Retail Pharmacy International had first-quarter sales of $2.6 billion, a decrease of 6.2 percent, including a favorable currency impact of 1.9 percent. Sales decreased 8.2 percent on a constant currency basis, mainly due to an 11.5 percent decrease in Boots UK sales resulting from COVID-19 related impacts.

Boots UK comparable pharmacy sales increased 2.5 percent compared to the year-ago quarter, reflecting favorable timing of National Health System (NHS) reimbursement, which mitigated the impact of lower prescription volume and reduced demand for pharmacy services during the pandemic.

Boots UK comparable front-end sales decreased 9.1 percent compared to the year-ago quarter. COVID-19 continued to impact footfall, particularly in major high street, train station and airport stores. The ongoing recovery in footfall trends in September and October was set back by the reintroduction of stricter restrictions for the month of November. However, Boots.com continued to perform very strongly with sales up 106 percent compared with the year-ago quarter, partially offsetting the reduced footfall.

Boots’ UK market share was lower in all categories except beauty, as the pandemic continued to impact heavily on buying habits and consumers temporarily shifted purchasing to one-stop grocery shopping.

Gross profit decreased 9.0 percent, including a favorable currency impact of 2.3 percent. Adjusted gross profit decreased 11.5 percent, on a constant currency basis, reflecting lower UK retail sales and higher fulfillment costs, partly offset by the favorable timing of NHS reimbursement.

SG&A in the quarter decreased 8.4 percent to $928 million, including an adverse currency impact of 2.0 percent. On a constant currency basis, adjusted SG&A decreased 12.5 percent. The decreases in SG&A and adjusted SG&A both reflect short-term cost mitigation actions and cost savings from the Transformational Cost Management Program.
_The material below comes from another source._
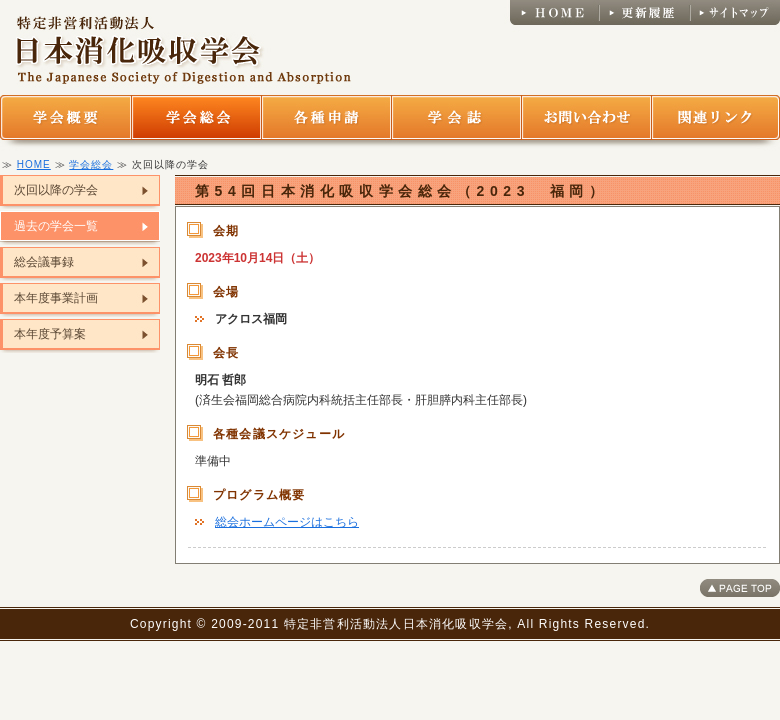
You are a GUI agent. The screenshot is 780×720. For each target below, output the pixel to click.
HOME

Operating income decreased 22.7 percent to $34 million, reflecting increased investment in the Transformational Cost Management Program. Adjusted operating income was $84 million, an increase of 6.4 percent. On a constant currency basis, adjusted operating income increased 0.6 percent, as decisive cost management actions and strong Boots.com performance fully mitigated the impact of COVID-19.
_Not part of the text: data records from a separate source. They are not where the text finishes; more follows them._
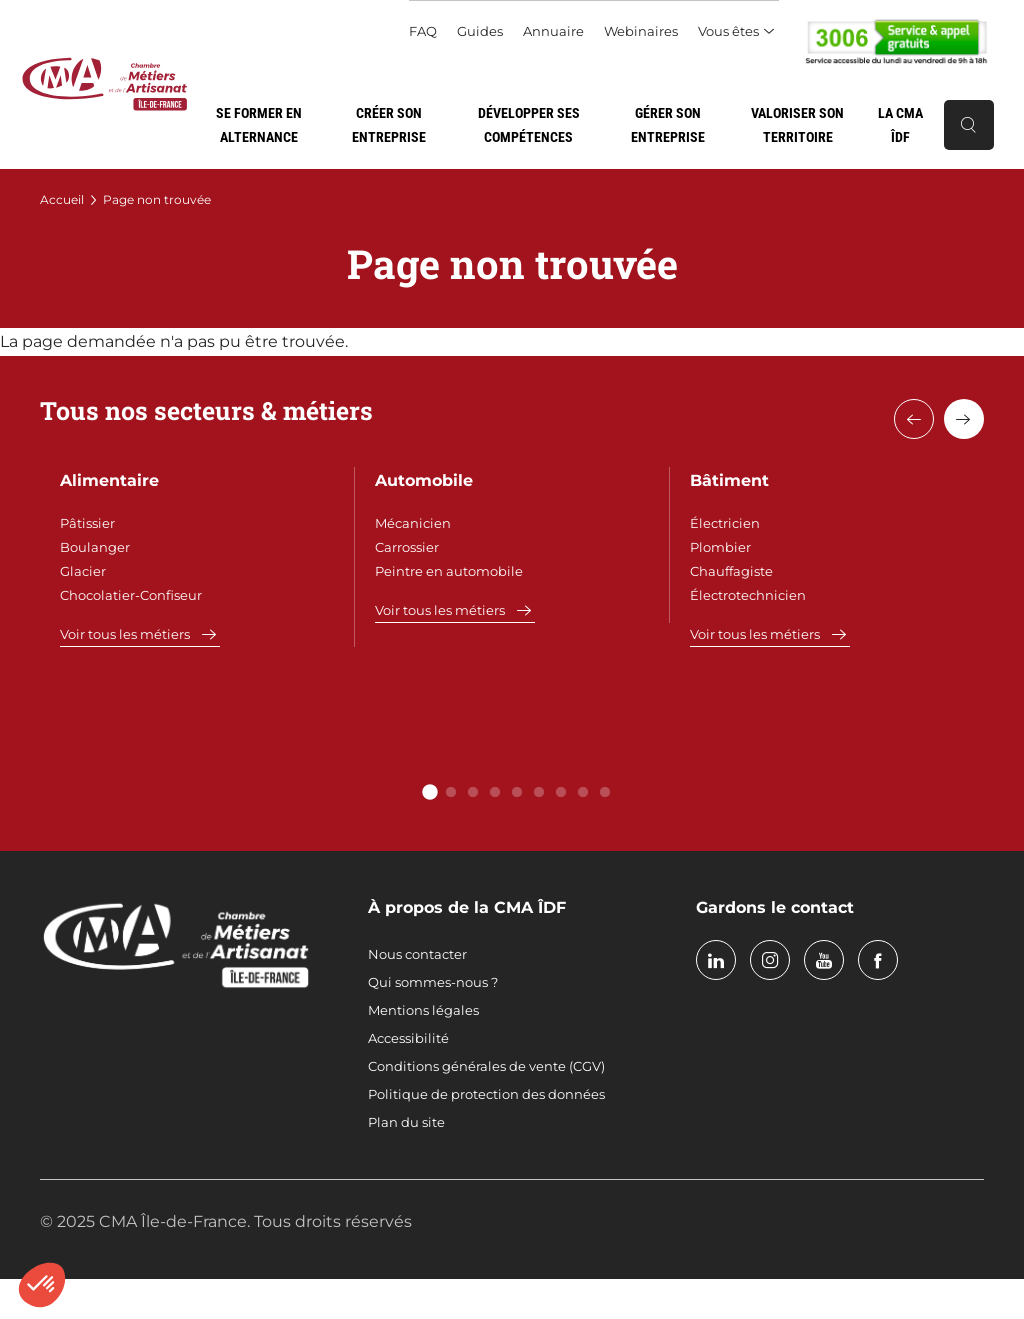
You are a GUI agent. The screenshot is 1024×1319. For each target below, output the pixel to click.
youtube (824, 960)
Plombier (720, 547)
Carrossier (407, 547)
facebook (878, 960)
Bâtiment (729, 480)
Pharmaceutical Wholesale had first quarter sales of $7.1 billion, an increase of 18.6 percent. On a constant currency basis, sales increased 16.3 percent, including results of the company’s new joint venture in Germany, which were consolidated as of November.
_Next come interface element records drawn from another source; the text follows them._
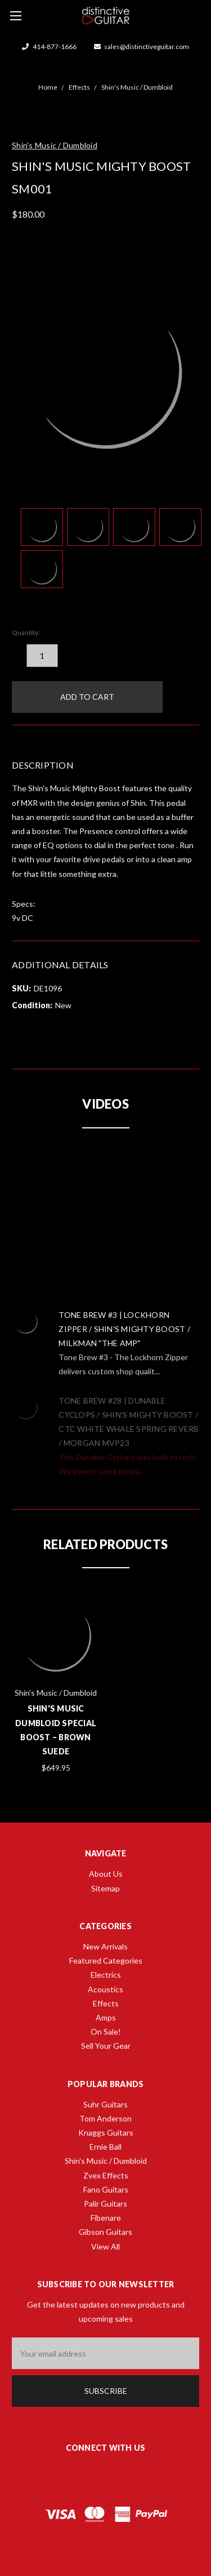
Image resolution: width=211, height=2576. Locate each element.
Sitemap (105, 1888)
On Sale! (106, 2031)
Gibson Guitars (105, 2232)
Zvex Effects (105, 2175)
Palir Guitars (105, 2203)
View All (105, 2246)
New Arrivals (105, 1946)
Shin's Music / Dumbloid (106, 2160)
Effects (106, 2003)
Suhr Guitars (105, 2104)
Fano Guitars (105, 2189)
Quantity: (26, 632)
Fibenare (106, 2217)
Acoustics (105, 1989)
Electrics (106, 1974)
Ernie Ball (105, 2146)
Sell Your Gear (106, 2045)
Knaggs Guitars (105, 2132)
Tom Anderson (105, 2118)
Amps (106, 2017)
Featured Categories (105, 1960)
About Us (106, 1873)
The division had an operating loss of $1.3 billion in the first quarter entirely due to a loss of $1.4 billion related to the equity method investment in AmerisourceBergen. This compared with operating income of $122 million in the year-ago quarter, which included $13 million from the equity earnings in AmerisourceBergen.

Adjusted operating income increased 6.7 percent to $244 million, up 7.4 percent on a constant currency basis, reflecting strong sales growth and a higher contribution from AmerisourceBergen.